Martin Fröst spielt Mozart mit dem Royal Stockholm Philharmonic Orchestra unter Sakari Oramo
«Tiefe Gefühle brauchen Zeit»
Martin Fröst spielt das epische Konzert von Mozart, ist aber auch bekannt für seine Konzert-Konzepte, in denen er die 
traditionellen Formen aufbricht. Der schwedische Klarinettist ist aber nicht einfach ein Revolutionär, sondern ein kluger und 
differenziert abwägender Interpret, der Werte, wie Tradition oder Bedachtsamkeit durchaus zu schätzen weiss.

Reinmar Wagner

«Tradition ist auch nicht einfach nur schlecht»
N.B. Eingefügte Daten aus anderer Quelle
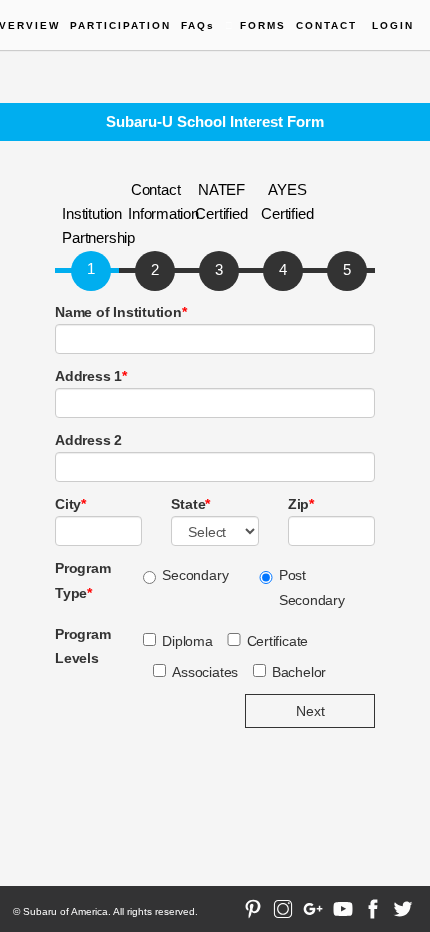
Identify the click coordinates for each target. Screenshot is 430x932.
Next (310, 711)
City (70, 504)
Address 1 (91, 376)
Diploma (187, 641)
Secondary (195, 575)
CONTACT (326, 25)
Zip (301, 504)
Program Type (82, 580)
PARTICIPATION (120, 25)
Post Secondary (312, 587)
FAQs (198, 25)
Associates (205, 672)
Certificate (278, 641)
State (190, 504)
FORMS (263, 25)
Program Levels (82, 646)
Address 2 (88, 440)
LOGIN (393, 25)
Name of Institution (121, 312)
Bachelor (299, 672)
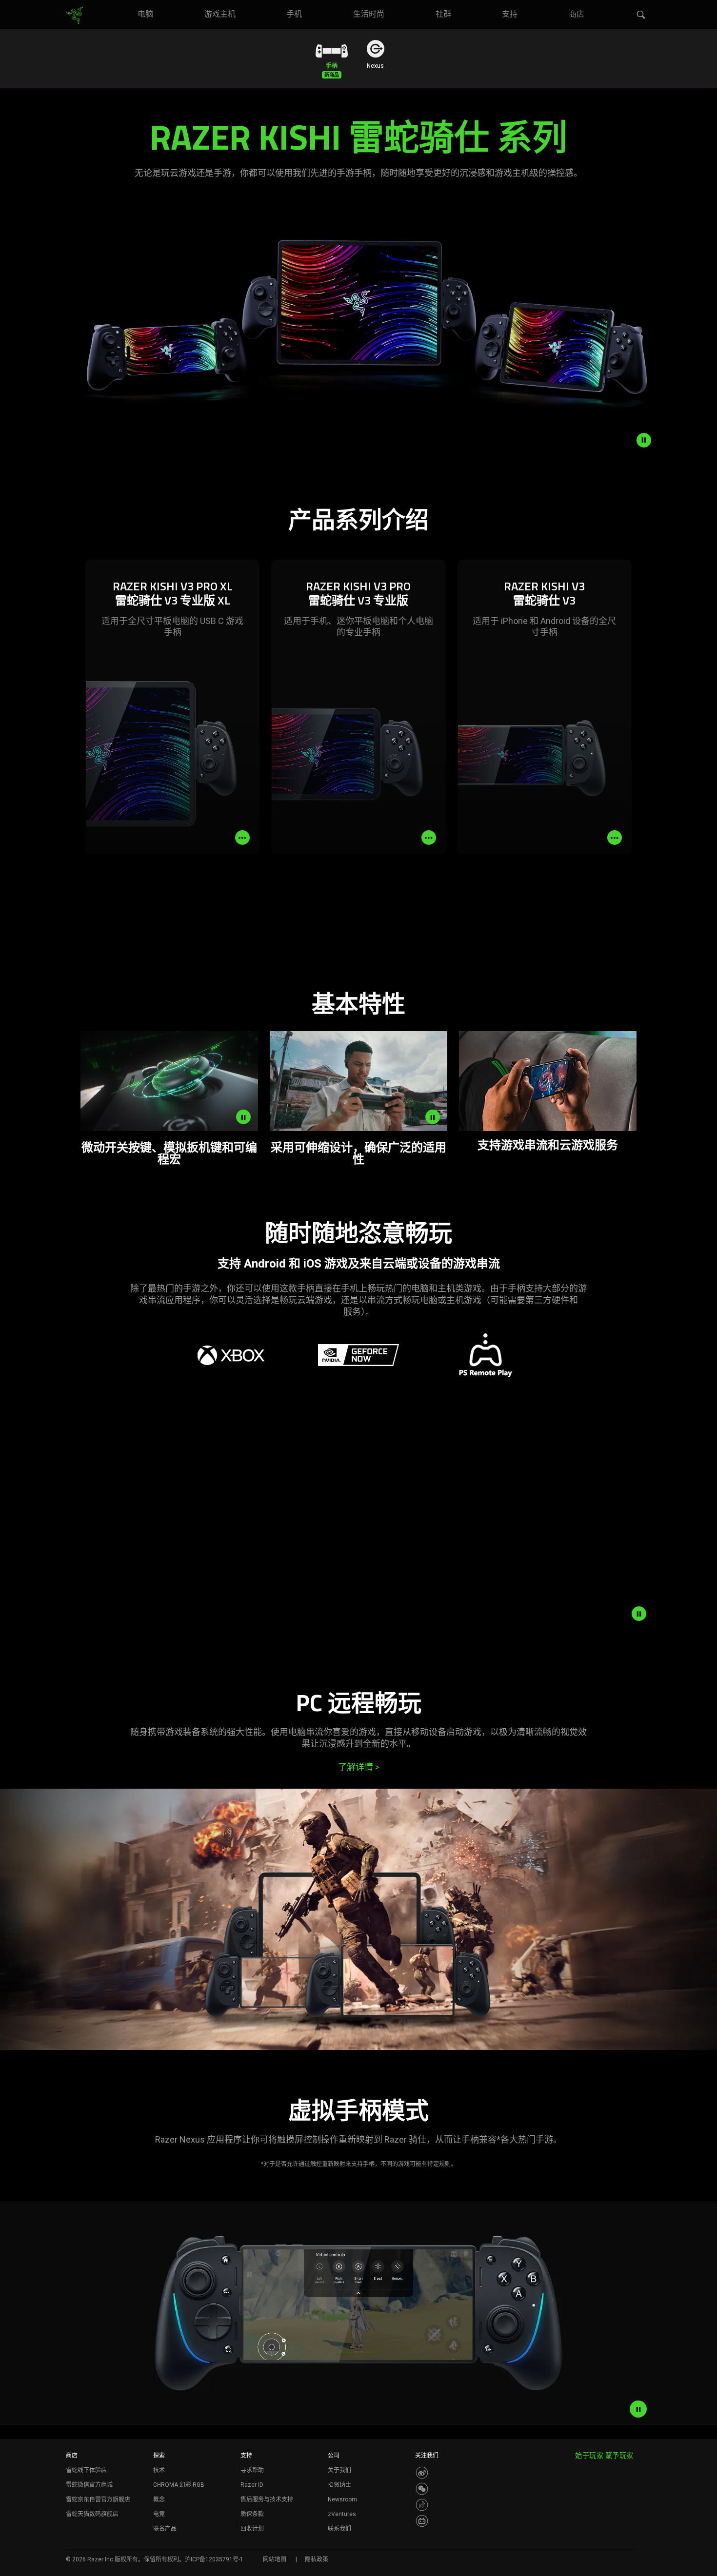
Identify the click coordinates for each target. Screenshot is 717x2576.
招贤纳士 (339, 2484)
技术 (159, 2470)
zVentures (342, 2514)
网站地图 (274, 2559)
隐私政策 (316, 2559)
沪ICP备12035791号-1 (214, 2559)
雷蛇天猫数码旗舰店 (92, 2514)
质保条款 (252, 2514)
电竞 (159, 2514)
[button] (641, 15)
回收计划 (252, 2528)
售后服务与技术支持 (266, 2499)
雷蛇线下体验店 (86, 2470)
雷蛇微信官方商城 (89, 2484)
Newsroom (342, 2499)
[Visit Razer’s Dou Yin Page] (422, 2505)
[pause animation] (639, 1613)
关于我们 (339, 2470)
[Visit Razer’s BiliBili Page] (422, 2521)
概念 (159, 2499)
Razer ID (251, 2484)
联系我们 (339, 2528)
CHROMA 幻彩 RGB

M&T: Martin Fröst, Sie haben das Klarinettenkonzert von Mozart schon über tausendmal gespielt, wie Sie selber sagen. Wird es Ihnen nie langweilig? Denken Sie nie: bitte nicht schon wieder?

Martin Fröst: Nein, bei Mozart nie. Man muss sich immer fragen: Was tue ich, und wie tue ich es und wo soll das hinführen. Ich bin jetzt 48 Jahre alt, und beginne tatsächlich, ein wenig auszuwählen, wofür ich meine Energie einsetzen will, und mich zu konzentrieren auf das, was mir immer noch sehr wichtig ist. Ich bin beim Standardrepertoire ein bisschen selektiv geworden, während ich früher alles gespielt habe.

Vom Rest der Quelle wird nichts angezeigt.